## [EXERCISE REQUIREMENTS]
Of the lines listed below, return exactly those that run from the line containing "Viewport: 1158px width, 452px" through the line containing "Given: Click the insert/edit link icon", both included.
[Opening DATA section]
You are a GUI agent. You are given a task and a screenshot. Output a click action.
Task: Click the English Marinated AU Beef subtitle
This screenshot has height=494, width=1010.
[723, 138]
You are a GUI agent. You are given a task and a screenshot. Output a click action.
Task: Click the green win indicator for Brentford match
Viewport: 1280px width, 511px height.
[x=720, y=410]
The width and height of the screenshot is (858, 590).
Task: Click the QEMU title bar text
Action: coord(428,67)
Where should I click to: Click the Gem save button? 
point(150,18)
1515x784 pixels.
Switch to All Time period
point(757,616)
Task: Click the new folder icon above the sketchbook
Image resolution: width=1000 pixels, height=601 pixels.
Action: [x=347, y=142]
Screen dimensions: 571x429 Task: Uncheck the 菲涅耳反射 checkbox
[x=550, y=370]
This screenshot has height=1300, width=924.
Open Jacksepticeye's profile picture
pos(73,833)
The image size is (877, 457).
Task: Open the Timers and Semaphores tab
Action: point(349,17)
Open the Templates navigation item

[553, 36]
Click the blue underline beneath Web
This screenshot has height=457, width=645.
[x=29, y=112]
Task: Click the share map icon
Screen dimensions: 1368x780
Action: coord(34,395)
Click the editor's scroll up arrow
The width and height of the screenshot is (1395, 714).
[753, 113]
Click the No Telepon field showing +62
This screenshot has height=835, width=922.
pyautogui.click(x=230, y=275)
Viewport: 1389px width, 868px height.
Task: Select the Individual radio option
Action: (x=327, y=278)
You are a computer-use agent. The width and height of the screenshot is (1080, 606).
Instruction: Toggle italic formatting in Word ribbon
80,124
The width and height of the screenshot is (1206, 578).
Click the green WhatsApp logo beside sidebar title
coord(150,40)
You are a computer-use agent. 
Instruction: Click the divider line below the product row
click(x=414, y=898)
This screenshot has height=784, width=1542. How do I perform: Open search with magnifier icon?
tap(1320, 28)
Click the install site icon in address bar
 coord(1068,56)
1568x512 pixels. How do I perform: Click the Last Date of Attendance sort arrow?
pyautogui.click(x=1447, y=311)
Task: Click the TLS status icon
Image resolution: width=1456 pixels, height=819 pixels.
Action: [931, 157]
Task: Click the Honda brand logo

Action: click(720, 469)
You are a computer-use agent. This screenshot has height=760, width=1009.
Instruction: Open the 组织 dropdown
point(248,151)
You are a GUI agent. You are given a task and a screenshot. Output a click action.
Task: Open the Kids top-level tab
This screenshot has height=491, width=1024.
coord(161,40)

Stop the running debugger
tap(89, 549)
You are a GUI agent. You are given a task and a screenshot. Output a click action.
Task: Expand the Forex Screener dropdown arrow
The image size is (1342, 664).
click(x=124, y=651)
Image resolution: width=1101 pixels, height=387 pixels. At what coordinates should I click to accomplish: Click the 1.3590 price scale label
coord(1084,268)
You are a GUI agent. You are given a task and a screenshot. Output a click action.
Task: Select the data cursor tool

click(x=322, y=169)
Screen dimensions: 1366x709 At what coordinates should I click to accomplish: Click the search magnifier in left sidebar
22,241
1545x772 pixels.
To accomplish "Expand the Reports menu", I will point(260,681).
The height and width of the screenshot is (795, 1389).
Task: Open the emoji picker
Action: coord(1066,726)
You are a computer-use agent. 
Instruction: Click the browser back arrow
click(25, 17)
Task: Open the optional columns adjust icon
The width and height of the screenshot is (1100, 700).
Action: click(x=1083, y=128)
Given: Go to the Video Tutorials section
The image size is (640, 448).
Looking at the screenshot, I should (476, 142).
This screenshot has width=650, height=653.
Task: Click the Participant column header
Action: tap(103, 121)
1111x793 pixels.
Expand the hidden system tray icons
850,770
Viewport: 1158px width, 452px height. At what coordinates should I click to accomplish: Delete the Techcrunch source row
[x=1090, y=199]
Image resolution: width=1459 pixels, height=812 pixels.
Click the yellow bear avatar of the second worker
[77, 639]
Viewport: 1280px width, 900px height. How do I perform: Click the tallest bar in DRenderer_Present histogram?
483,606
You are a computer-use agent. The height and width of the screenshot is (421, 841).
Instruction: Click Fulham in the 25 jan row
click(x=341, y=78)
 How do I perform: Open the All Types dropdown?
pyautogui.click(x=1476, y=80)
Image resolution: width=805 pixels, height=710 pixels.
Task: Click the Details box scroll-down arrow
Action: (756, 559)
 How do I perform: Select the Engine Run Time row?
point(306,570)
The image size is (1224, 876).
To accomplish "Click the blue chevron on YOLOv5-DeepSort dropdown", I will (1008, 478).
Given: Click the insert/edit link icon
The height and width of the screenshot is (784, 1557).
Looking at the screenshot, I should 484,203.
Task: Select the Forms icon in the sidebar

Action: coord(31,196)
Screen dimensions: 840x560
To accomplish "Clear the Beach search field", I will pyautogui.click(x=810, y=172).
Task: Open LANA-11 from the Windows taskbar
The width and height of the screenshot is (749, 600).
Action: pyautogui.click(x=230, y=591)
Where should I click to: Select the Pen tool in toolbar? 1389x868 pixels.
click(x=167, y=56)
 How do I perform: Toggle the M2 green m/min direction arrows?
[Closing DATA section]
## [ANSWER TO THIS TASK]
Viewport: 1158px width, 452px height. At what coordinates should I click to accomplish: Delete the Techcrunch source row
[x=1090, y=199]
Image resolution: width=1459 pixels, height=812 pixels.
Click the yellow bear avatar of the second worker
[77, 639]
Viewport: 1280px width, 900px height. How do I perform: Click the tallest bar in DRenderer_Present histogram?
483,606
You are a computer-use agent. The height and width of the screenshot is (421, 841).
Instruction: Click Fulham in the 25 jan row
click(x=341, y=78)
 How do I perform: Open the All Types dropdown?
pyautogui.click(x=1476, y=80)
Image resolution: width=805 pixels, height=710 pixels.
Task: Click the Details box scroll-down arrow
Action: (756, 559)
 How do I perform: Select the Engine Run Time row?
point(306,570)
The image size is (1224, 876).
To accomplish "Click the blue chevron on YOLOv5-DeepSort dropdown", I will (1008, 478).
Given: Click the insert/edit link icon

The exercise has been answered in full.